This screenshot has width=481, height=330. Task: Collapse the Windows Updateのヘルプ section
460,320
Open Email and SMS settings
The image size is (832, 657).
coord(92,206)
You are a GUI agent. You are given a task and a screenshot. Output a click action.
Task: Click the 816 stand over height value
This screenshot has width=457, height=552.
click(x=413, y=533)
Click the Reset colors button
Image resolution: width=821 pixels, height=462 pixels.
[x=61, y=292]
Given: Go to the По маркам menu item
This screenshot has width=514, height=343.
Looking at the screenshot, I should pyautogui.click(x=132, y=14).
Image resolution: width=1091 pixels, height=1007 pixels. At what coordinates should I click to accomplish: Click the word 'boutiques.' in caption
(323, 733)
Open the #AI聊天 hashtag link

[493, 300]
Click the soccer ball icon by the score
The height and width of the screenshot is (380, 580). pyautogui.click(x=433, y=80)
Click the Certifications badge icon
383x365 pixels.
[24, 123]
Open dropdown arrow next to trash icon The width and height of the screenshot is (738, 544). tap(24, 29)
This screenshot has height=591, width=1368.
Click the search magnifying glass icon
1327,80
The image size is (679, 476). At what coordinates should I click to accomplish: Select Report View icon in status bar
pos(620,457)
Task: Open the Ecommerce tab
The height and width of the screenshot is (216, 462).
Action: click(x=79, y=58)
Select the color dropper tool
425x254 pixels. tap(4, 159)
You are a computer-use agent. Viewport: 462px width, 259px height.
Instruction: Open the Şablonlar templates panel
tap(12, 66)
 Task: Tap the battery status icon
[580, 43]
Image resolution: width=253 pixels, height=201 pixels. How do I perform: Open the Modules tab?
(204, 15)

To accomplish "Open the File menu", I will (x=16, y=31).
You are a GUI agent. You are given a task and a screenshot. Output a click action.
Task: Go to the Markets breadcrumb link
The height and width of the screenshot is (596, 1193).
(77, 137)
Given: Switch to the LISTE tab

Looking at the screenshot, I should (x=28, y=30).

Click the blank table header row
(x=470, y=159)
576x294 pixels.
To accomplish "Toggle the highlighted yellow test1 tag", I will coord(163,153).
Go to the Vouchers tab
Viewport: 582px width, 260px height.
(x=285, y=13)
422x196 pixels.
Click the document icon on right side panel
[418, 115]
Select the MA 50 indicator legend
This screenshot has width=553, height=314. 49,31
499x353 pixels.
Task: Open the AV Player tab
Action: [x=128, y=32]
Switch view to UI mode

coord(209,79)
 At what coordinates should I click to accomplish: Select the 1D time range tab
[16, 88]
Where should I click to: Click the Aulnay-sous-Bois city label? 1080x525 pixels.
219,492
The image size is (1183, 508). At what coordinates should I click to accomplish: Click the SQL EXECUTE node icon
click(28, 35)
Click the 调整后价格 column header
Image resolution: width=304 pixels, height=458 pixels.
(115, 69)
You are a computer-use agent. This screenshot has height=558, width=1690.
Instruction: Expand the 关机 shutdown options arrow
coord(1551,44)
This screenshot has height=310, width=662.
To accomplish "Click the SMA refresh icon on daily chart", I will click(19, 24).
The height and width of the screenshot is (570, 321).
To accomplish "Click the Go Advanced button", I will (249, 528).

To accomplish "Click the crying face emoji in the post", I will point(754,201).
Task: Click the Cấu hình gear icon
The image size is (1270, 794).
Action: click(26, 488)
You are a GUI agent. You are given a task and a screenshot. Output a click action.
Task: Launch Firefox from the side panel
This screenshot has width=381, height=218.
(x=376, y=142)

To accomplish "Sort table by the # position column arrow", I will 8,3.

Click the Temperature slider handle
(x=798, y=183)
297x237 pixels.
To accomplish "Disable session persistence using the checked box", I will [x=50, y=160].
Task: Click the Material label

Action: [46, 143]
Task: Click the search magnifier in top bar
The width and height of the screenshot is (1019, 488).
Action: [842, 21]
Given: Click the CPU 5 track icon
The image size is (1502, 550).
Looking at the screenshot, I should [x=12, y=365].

## Work instruction:
Your task is to list each line of the records with the word "menu".

## Output below:
Given: Go to the По маркам menu item
To accomplish "Open the File menu", I will (x=16, y=31).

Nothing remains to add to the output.